室内にいたことで真っ白だったシンデレラの肌も、この中の誰よりも働いたことで、真黒になってしまった。だが、これは決してシンデレラ一人で作ったものでは無い。シン王子も、そして野菜達も頑張って育てた秀作だ。
じゃ、早速食べるぞー!
ちょい待ち!!
もぎ取ったアボカドを食べようとするシン王子を、シンデレラは慌てて止める。
まだその身、青いでしょう? それをもっと熟さないと、美味しく食べれないわよ
なんだぁ、そうなのか。結構待ったのにな
とりあえず、収穫だけしときましょう
まだ身の青いアボカドを収穫して倉庫の中にしまうと、シン王子はシンデレラの往診に付き合い、外へと繰り出した。
その間に、怪しい影が忍び寄っているとも知らずに。
ケッケッケ……これがアボカドって奴ね。じゃ早速、食いつくしてやろうかね!!
うおーっ!?
診療所兼自宅に帰宅した瞬間、シン王子は雄たけびを上げた。何事かと野菜達やシンデレラが向かうと、そこには人が倒れていた。
誰? この人。浮気相手?
んなわけないだろ!? おばあさんだぞ!? そうじゃねーよ、見れば分かるだろ、俺を眠らせた女王、女王が何故か倒れてんの!

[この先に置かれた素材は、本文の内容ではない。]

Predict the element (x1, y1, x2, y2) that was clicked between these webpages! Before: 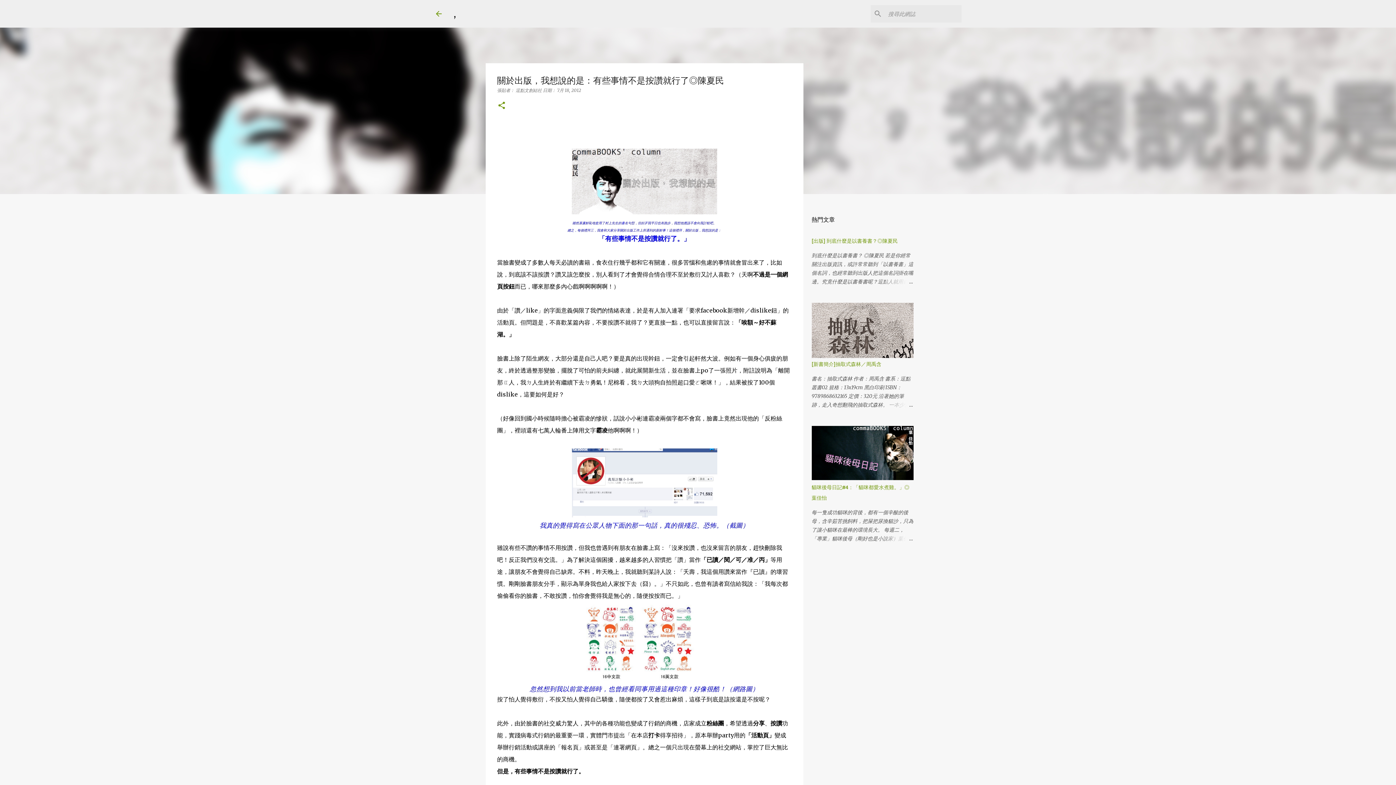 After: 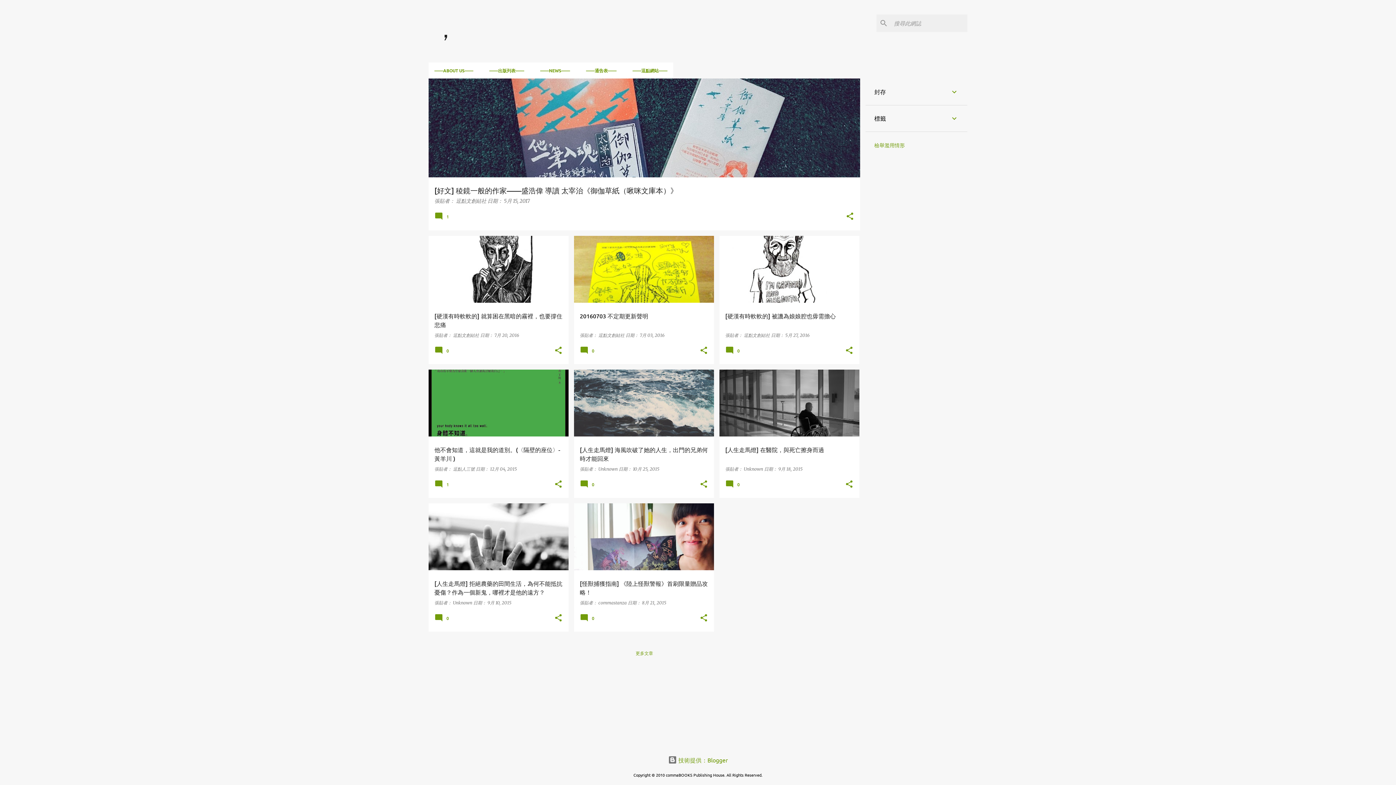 Action: label: ， bbox: (449, 6, 460, 19)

シンデレラはしゃがむと、持っていた聴診器で胸の音を聞く。
おいおい。俺に毒盛った奴を助けるのか?
当たり前でしょ。これでも医者なの
本来はお姫様じゃないか。シン王子は思ったものの、同時に彼女の優しさに惹かれ、自分自身を恥ずかしく思った。
口から泡が出ているし、白目になっている。お腹の感じからしても……お腹を壊したのね、これを食べて
これ?
まだ熟しきっていないアボカド
シンデレラは、転がっていた、半分かじりかけのアボカドを見せた。それも、皮ごと無くなっている。
おいおい、何で俺の家のアボカドを食うんだよ
そうねぇ。……行ってみる? 女王の城にでも
シン王子は頷いた。
女王に応急処置を取った後、シン王子一行は女王の家へ向かった。
見ろよ、アボカドだらけだ。だったら、俺よりアボカドの食い方知ってただろうに。それとも、この女王は皮ごと食う習性があったのか?
どうかしらね
シンデレラはそう言いながらも、持っていたハサミでアボカドを真っ二つに切った。すると、シン王子はそこから出てきたものに驚く。
キウイ……!?
アボカドとみられる皮の中には、黒い種が沢山入った、キウイが実っていたのだ。シン王子がハサミを受け取ってもう一つ切ってみると、これにもキウイが実っている。
……きっとあの人、アボカドを食べたかったけれど、実らなかったのよ。キウイしか
だから、俺のアボカドを……。でも、何で俺を狙ったんだ?
それは多分、貴方がアボカドを食べたがっていたからじゃない? こうしたら、きっと自分でアボカドを作る気になるかもって
成程な……
野菜達は思った。
何故そんなに上手く展開が運ぶのか
と。
とにもかくにも、様態が良くなった女王に真相を聞いてみると、女王はこくこくと頷き、申し訳ないと、シン王子に頭を下げた。
いや、良いよ。あとさ、キウイもそうだけど、アボカドは皮は食わないんだよ。それに、あのアボカドはまだ熟しきってないんだってさ
そ、そうだったのかい……どうりで、不味いと思ったよ
食べたいなら、これをどうぞ
シンデレラは、女王とシン王子に、熟して皮が茶色くなったアボカドを手渡した。それも、既に半分こされており、スプーンも用意されている。
シンデレラ、まだ身は熟してないはずじゃ……
実は、どうしても食べたいって言う貴方の為に、市場で一個だけ買ってきたのよ。さ、食べて
シンデレラの優しさに、シン王子、そして女王までもが目をウルウルさせる。シンデレラが静かに頷くと、二人はスプーンでアボカドをすくった。
いっただきまーす!!
いっただきまーす!!
そよ風がなびく、木陰で、すやすやと眠る王子と、それを見守る王女が一人。二人とも、真っ白な肌をした、西洋に住むシン王子、そしてシンデレラ王女だ。深い眠りにつき、不思議な夢を見ているシン王子は、
アボカド美味しいよ……
と何度も呟く。
帰ったら、たーんとアボカド食べさせてあげなきゃね
シンデレラは、幸せそうに眠る彼を、温かく見つめ続けていた。